01: A widely publicized survey on religious affiliation by the Pew Forum on Religion and Public Life either shows a growing rate of disenchantment with organized faiths or greater religious pluralism and dynamism, depending on one’s own place on the religious spectrum.
The survey made headlines around the world for its finding that more than one-quarter of American adults (28 percent) have left the faith in which they were raised in favor of another religion or no religion at all. Including those who have changed from one Protestant denomination to another makes the switching rate jump to 44 percent.
The percentage of those who say they are unaffiliated with any particular faith (16.1 percent) is more than double the number of those who say they were not affiliated with any particular religion as children. Catholicism experienced the greatest net losses as a result of the affiliation changes (one in three or 31 percent said they were raised Catholic, while today fewer than one in four, or 24 percent, described themselves as Catholic).
Boston University religion professor Stephen Prothero writes in USA Today.com (March 14) that a host of religious groups can “read the tea leaves” to find either success or failure in the survey’s data (e.g. secular humanist and atheist groups have— as with previous studies—asserted that the figures indicate a growing secularist tide). But Prothero argues that the Pew study does not show the decline of religion as much as the growth of faiths built on the popular maxim of being “spiritual but not religious.”
More interestingly, Prothero traces the rise of the “nones” (those with no religious affiliation) to a “decline in the stigma of being a religious free agent, and an increase in the stigma of being a church member.” The association between conservative politics and organized religion may have tended to convince liberals who might have described themselves as “Christians” to discard that affiliation.
At the same time, scandals among the clergy and the decision by many young parents not to raise their children with any faith at all may have contributed to the growth of the nones. But Prothero also notes that 44 percent of the respondents did call themselves “evangelical” Christians, particularly those in nondenominational churches stressing personal choice. Prothero concludes that “faith is becoming more political. But it is also becoming more personal at the same time.”

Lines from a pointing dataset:
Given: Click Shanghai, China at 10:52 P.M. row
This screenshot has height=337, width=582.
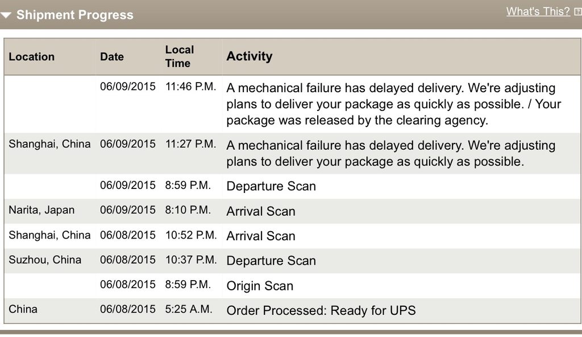Looking at the screenshot, I should 49,235.
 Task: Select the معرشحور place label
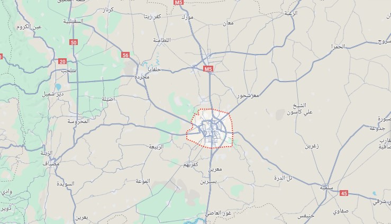(248, 95)
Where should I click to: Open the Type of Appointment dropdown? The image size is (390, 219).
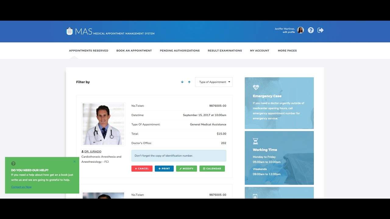click(214, 82)
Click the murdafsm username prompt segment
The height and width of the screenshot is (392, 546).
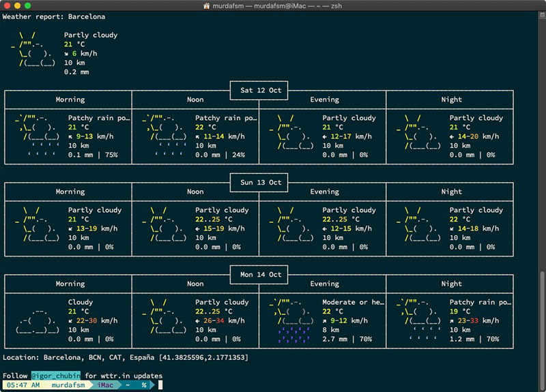coord(70,385)
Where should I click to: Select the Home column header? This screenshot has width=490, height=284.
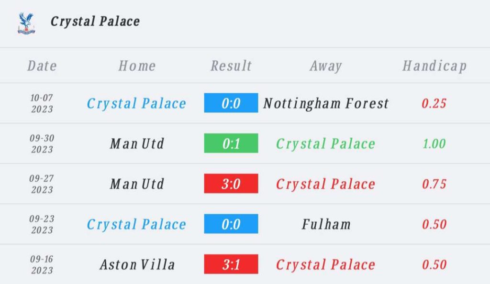(x=137, y=66)
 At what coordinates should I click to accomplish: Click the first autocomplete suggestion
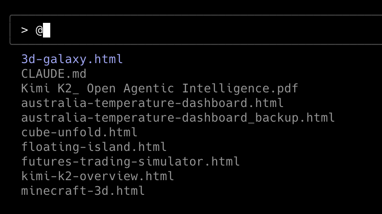(72, 59)
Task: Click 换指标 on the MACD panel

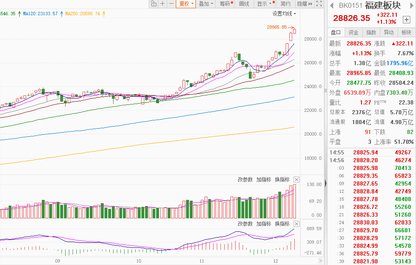Action: 282,224
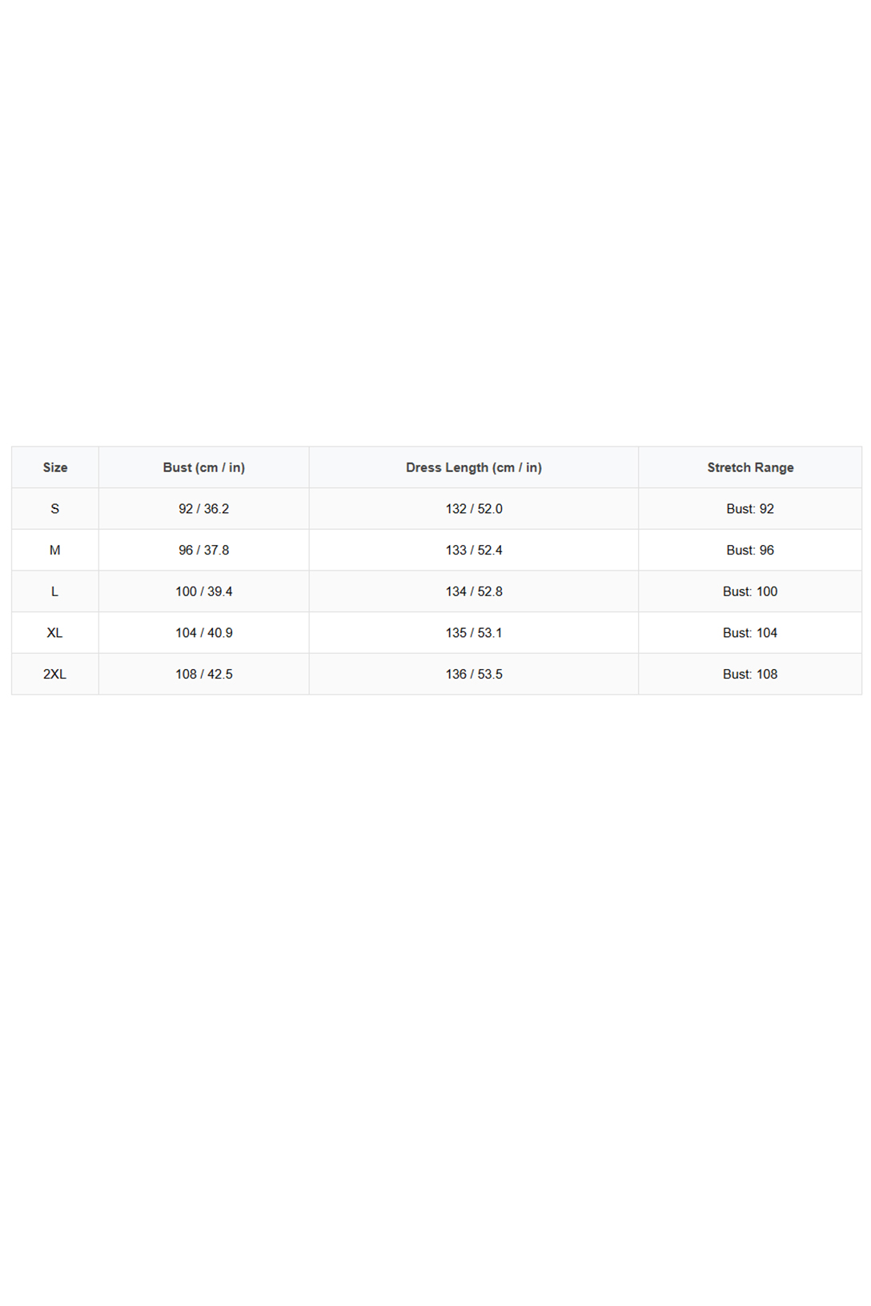The image size is (871, 1306).
Task: Select the 133 / 52.4 dress length cell
Action: [473, 551]
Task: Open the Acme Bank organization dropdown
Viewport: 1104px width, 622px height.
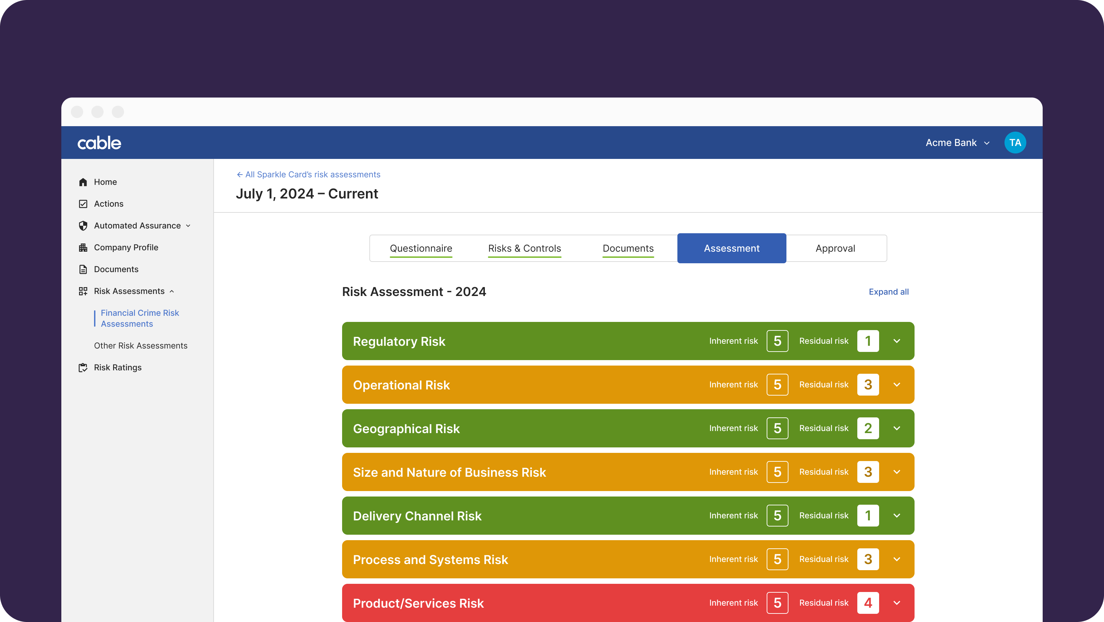Action: click(x=957, y=143)
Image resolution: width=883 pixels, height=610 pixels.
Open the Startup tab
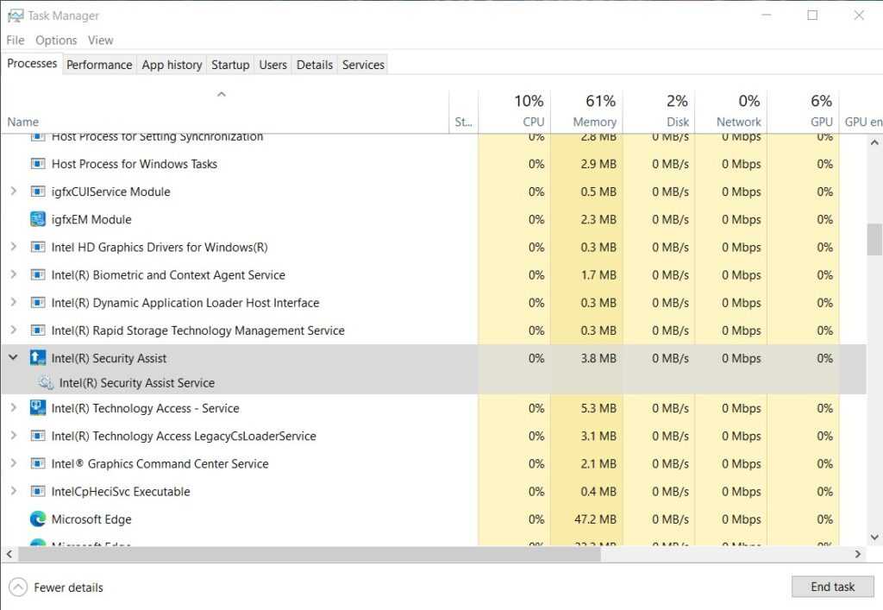tap(230, 65)
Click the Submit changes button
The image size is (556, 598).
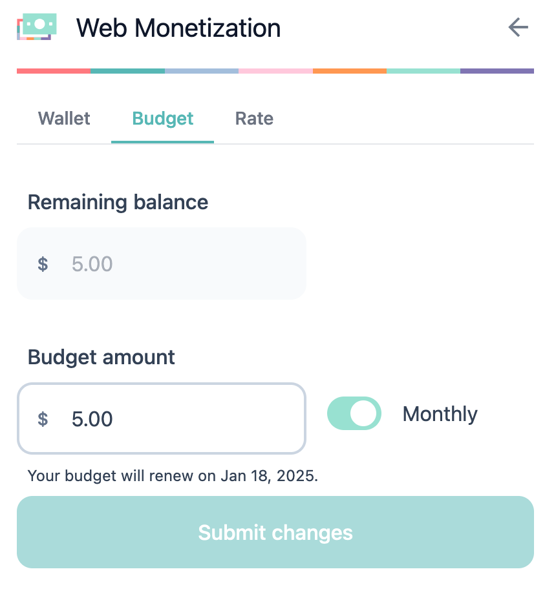pos(275,532)
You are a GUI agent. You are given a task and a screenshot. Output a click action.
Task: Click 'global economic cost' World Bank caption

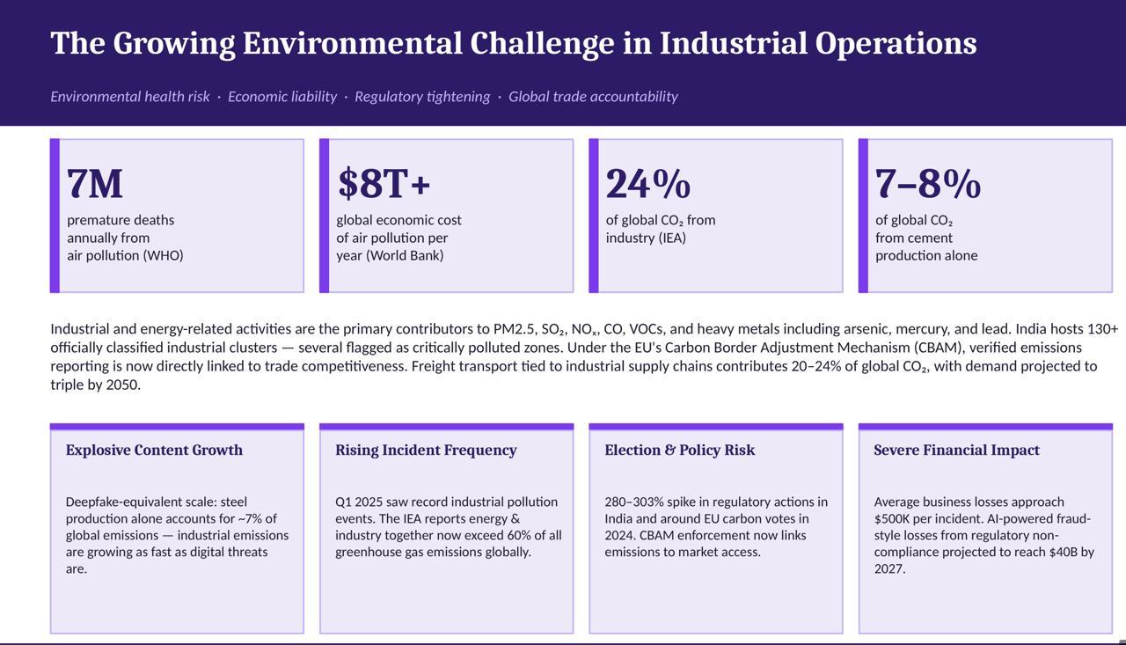[398, 238]
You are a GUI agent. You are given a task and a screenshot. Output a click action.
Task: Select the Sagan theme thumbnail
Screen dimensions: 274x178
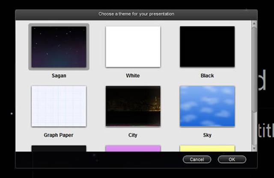59,47
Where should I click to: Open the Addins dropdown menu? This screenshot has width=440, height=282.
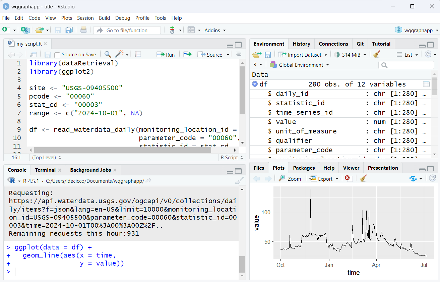[215, 30]
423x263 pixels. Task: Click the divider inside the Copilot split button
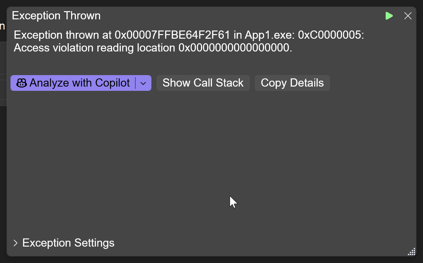coord(135,83)
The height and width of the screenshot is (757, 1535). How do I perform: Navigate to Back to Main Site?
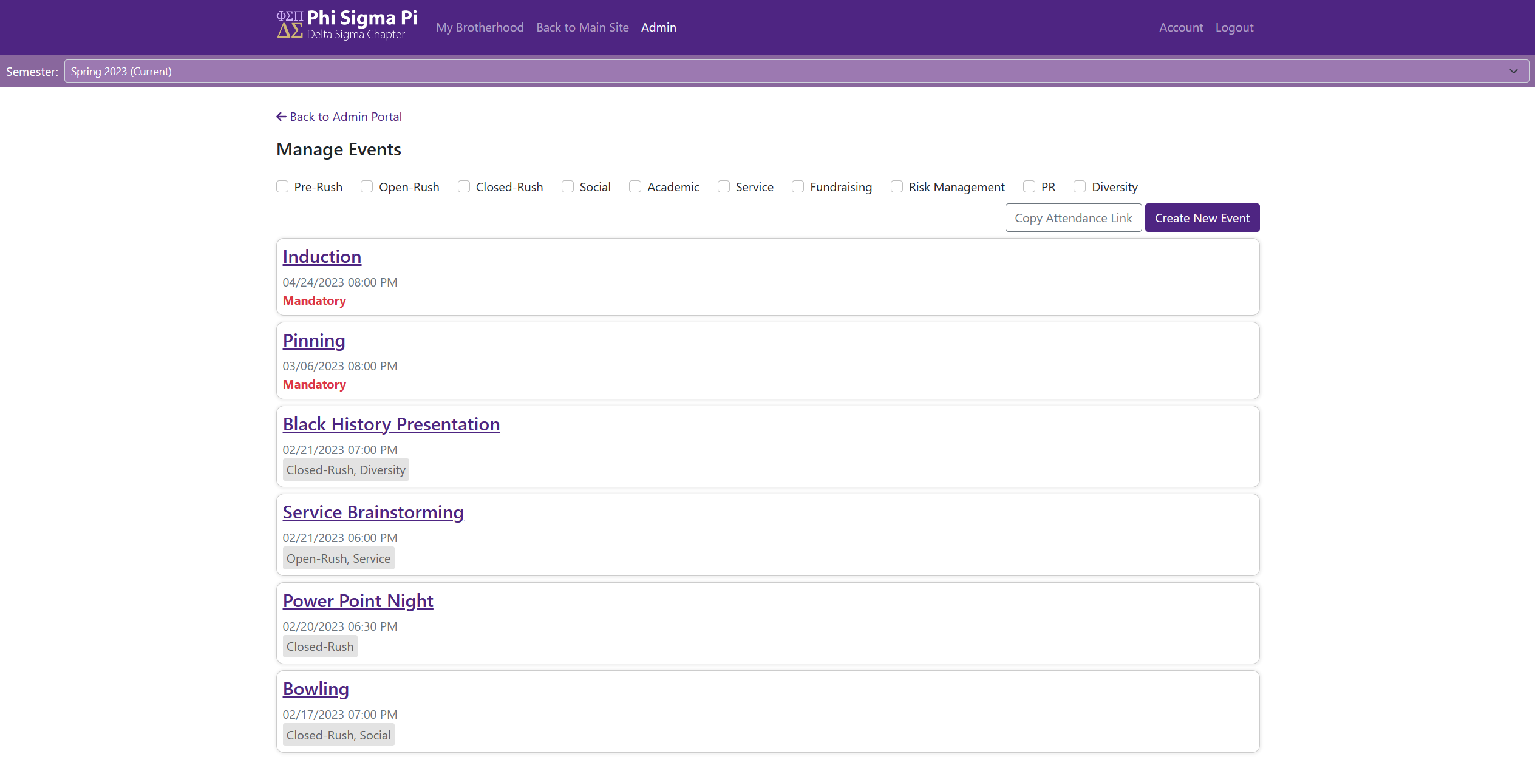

## TO-DO LIST
(A) Reproduce a portion of the passage on the Pew religious affiliation survey word for word, beginning at the words "01: A widely" and ending after "the religious spectrum.".
(B) Answer these questions from the passage on the Pew religious affiliation survey:
(i) What percentage of American adults have left the faith in which they were raised?
(ii) In which publication does Stephen Prothero write about the survey?
(iii) What percentage of respondents called themselves "evangelical" Christians?
(C) In the passage on the Pew religious affiliation survey, turn the paragraph starting "The percentage of those who say they are unaffiliated" into a short list that keeps its main facts.
Answer from the text alone.

## ANSWERS
(A)
01: A widely publicized survey on religious affiliation by the Pew Forum on Religion and Public Life either shows a growing rate of disenchantment with organized faiths or greater religious pluralism and dynamism, depending on one’s own place on the religious spectrum.

(B)
(i) 28 percent
(ii) USA Today.com
(iii) 44 percent

(C)
- 16.1 percent say they are unaffiliated with any particular faith, more than double the number who were unaffiliated as children.
- Catholicism had the greatest net losses from affiliation changes.
- 31 percent were raised Catholic, but only 24 percent describe themselves as Catholic today.